Another popular arrangement is percentage rent that is based on the sales volume of the retail store. In effect, the better a store does, the more rent you collect. This has the beneficial effect of aligning the interests of lessor and lessee. These deals are often structured with a base rent (that is, in any case, profitable for the investor) plus a percentage of sales above a set threshold. This percentage may or may not be capped. The benefit to investors is obvious.
It is hardly unusual for newly established retail stores or chains to sign up for long leases. Here’s why: new stores may need extensive improvements, customizations and decorating. These are startup costs borne by the tenant, who is going to want to amortize those costs over an extended period. It doesn’t make sense for a tenant to sink a lot of money into leasehold improvements only to move out in a year or two. Long leases are good for investors because it cuts down on vacancy times and often can lock in a higher or escalating rent structure. Renewal options should be carefully structured so that investors continue to make their required returns on the property.
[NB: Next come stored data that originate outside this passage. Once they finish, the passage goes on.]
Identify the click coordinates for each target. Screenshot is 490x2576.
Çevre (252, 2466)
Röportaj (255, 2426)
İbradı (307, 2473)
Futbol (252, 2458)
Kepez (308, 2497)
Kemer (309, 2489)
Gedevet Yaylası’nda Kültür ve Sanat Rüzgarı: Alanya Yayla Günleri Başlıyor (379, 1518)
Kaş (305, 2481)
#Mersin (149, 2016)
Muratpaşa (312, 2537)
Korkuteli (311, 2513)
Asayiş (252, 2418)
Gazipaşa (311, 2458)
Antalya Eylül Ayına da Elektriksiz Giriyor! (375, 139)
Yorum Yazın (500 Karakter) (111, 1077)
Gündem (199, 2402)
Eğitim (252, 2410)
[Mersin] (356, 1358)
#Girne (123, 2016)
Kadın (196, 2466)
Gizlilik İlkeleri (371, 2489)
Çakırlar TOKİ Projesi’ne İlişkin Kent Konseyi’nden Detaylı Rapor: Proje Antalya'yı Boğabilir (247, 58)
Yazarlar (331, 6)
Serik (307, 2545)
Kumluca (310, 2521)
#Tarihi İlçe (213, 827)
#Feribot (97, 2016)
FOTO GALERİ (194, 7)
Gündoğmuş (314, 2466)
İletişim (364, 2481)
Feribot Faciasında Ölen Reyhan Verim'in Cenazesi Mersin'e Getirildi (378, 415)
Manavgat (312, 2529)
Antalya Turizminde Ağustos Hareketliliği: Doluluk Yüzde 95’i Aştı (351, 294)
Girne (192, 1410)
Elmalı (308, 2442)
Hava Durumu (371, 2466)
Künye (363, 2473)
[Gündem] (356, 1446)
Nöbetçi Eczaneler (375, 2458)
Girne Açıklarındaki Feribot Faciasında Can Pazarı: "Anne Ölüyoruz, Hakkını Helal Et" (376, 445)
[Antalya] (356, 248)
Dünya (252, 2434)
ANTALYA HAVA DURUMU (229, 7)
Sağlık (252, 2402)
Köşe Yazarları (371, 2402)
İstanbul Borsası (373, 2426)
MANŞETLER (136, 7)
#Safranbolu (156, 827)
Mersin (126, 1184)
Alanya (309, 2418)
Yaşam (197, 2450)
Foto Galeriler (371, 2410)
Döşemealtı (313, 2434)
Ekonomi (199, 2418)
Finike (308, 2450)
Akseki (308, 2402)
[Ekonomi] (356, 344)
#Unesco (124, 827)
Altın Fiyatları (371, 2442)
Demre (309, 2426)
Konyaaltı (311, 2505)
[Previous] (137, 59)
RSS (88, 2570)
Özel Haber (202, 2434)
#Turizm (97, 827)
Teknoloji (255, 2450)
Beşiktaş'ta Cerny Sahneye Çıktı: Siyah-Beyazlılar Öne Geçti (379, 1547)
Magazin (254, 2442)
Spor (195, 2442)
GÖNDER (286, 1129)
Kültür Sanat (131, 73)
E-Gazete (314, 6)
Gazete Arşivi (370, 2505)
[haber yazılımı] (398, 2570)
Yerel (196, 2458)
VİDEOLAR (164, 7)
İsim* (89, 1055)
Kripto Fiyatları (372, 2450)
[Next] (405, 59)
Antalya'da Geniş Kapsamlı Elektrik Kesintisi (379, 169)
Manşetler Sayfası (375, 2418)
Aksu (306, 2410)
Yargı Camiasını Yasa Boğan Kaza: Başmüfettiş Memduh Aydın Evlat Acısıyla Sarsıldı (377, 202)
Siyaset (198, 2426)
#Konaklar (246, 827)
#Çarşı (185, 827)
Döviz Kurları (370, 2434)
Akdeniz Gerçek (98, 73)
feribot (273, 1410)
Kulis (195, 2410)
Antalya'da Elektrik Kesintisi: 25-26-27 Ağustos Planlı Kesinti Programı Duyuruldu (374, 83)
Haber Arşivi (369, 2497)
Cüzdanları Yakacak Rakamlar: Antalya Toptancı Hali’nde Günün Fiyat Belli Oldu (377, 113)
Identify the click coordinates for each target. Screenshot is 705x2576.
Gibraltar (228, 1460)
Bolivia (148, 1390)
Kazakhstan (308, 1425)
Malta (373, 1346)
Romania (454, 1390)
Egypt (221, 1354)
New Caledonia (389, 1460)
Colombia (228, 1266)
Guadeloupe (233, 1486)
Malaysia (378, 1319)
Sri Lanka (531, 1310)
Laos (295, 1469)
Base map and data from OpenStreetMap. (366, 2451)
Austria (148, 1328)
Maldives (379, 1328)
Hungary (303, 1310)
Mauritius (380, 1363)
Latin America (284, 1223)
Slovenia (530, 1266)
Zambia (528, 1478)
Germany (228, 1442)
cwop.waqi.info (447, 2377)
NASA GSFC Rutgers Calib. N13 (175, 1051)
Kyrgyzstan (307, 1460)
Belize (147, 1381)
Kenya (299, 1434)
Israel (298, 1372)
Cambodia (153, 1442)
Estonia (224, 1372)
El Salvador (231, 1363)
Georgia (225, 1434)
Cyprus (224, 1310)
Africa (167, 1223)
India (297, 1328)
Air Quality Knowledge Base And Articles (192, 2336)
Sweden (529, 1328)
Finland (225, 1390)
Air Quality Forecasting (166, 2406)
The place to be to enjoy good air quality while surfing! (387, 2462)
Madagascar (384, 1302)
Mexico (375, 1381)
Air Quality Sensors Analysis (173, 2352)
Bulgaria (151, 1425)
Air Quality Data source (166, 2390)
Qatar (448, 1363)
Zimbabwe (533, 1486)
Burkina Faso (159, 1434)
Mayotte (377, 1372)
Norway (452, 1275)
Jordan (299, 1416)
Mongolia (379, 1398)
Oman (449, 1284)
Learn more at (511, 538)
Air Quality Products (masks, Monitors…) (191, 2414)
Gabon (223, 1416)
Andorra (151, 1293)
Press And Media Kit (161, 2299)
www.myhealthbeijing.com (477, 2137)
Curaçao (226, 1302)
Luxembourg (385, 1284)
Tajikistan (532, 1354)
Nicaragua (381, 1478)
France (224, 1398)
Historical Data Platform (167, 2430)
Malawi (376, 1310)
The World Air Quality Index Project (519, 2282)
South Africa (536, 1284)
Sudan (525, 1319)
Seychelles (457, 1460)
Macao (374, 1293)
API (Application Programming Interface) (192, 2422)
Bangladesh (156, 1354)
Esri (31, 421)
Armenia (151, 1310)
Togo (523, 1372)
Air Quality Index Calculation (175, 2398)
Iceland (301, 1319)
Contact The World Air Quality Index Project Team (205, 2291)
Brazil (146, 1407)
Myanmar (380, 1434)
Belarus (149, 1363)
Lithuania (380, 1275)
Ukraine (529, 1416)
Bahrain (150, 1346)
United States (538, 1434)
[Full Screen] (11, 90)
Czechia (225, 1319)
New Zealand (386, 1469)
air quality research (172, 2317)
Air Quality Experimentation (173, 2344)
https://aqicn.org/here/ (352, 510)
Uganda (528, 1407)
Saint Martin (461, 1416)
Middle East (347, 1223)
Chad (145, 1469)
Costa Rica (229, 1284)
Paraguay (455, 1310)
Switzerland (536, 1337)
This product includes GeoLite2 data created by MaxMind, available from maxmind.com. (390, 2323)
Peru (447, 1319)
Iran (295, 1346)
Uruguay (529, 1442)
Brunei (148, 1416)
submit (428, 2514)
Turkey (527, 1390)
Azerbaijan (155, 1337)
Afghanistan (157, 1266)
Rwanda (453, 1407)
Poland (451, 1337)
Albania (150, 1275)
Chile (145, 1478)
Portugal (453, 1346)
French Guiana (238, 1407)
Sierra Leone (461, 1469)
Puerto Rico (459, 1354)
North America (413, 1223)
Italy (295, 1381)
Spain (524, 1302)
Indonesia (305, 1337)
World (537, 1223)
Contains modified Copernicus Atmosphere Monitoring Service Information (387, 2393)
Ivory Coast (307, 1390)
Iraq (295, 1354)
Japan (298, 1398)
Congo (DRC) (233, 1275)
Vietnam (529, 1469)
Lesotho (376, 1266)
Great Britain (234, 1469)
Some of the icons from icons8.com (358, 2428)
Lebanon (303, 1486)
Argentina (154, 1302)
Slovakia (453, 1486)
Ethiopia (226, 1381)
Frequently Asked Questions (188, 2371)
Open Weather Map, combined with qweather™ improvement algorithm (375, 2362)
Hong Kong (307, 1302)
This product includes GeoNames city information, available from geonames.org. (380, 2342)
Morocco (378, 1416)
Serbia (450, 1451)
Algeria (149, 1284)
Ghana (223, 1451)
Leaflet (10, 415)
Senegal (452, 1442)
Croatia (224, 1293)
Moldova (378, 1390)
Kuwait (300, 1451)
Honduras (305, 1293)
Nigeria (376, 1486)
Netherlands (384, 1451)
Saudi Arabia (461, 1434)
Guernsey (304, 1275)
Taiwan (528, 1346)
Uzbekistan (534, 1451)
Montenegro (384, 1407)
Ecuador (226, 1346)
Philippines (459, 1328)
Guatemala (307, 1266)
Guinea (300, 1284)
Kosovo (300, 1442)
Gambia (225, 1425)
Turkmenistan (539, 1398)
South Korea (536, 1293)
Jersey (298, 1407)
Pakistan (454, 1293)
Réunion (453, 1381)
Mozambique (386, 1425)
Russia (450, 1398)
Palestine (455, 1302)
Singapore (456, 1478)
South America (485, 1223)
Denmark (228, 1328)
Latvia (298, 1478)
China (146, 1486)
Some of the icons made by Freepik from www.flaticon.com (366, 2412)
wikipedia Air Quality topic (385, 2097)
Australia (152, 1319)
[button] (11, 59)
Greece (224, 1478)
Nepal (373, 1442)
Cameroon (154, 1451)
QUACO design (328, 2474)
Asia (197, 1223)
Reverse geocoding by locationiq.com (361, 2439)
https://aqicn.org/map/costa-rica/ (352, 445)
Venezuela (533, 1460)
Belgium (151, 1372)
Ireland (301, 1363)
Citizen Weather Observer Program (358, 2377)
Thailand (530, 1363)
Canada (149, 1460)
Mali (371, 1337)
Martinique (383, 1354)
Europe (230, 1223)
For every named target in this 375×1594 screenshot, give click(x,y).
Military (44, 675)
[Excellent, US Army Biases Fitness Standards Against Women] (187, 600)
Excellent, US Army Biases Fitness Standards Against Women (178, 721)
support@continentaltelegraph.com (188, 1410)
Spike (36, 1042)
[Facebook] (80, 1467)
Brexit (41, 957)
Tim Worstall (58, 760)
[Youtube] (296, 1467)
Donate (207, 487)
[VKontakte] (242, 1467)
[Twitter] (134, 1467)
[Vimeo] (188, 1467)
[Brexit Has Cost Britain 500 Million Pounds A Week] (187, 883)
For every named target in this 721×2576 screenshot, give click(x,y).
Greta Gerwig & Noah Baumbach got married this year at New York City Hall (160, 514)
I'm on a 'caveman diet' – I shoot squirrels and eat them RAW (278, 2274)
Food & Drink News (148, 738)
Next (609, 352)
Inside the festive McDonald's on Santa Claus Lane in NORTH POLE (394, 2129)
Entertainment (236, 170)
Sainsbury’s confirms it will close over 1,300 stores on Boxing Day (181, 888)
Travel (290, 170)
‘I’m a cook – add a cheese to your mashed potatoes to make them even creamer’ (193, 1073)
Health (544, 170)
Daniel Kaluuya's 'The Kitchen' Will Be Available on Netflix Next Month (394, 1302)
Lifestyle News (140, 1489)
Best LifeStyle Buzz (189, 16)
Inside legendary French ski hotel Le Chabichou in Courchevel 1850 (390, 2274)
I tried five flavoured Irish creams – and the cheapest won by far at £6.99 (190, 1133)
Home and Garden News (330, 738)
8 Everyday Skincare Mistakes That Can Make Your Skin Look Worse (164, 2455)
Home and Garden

There are a variety of additional incentives for investing in retail real estate, including:
- Cyclicality. The CRE market in general is picking up speed right now, and most real estate booms last for cycles up to 15 years, sometime longer. The earlier you get into a real estate cycle, the bigger ROI you can expect.
- Diversification. If you want to diversify your property portfolio, an efficient way to do so is by investing in a mall or shopping center. One investment is supported by multiple streams of income from many tenants. Even if the occasional tenant goes under, the portfolio is minimally affected and you are not dependent on the performance of a single tenant. Furthermore, this kind of investment allows you to diversify across industries. Even if one sector is in a downturn, tenants operating in other sectors may escape any problems and your income streams can continue pretty much intact.
- Passive Income Opportunities. When you purchase a share of a retail property through a real estate crowdfunding platform, your investment is totally passive. You won’t be answering irate phone calls from tenants whenever a light bulb burns out. That’s the job of managing agents, not you.
- Selection. Crowdfunding sites must provide a variety of investment alternatives in order to serve the widest swath of investors. You can crowdfund on PeerRealty and select from many opportunities in retail real estate as well as many other types of properties. This is especially useful for savvy investors who like to invest locally, based on first-hand knowledge. Before you plunk down your money on a nearby retail store, strip mall or shopping center, you can go visit it and get a feel for its prospects: Are the stores well maintained? Is there heavy foot traffic? Would you shop at the store(s) involved?
- Tangibility This is not something often discussed, but many investors choose to put money into real estate because it is a tangible investment – you can see and touch the building! We know that this is a subjective feature to some, but for many, it’s a nice counterbalance to investments that are completely financial.
Real estate crowdfunding allows investors with even modest budgets to add an important component to their portfolios. For as little as $5,000, accredited investors can buy equity shares in, say, a shopping mall and immediately diversify their portfolios in a meaningful way.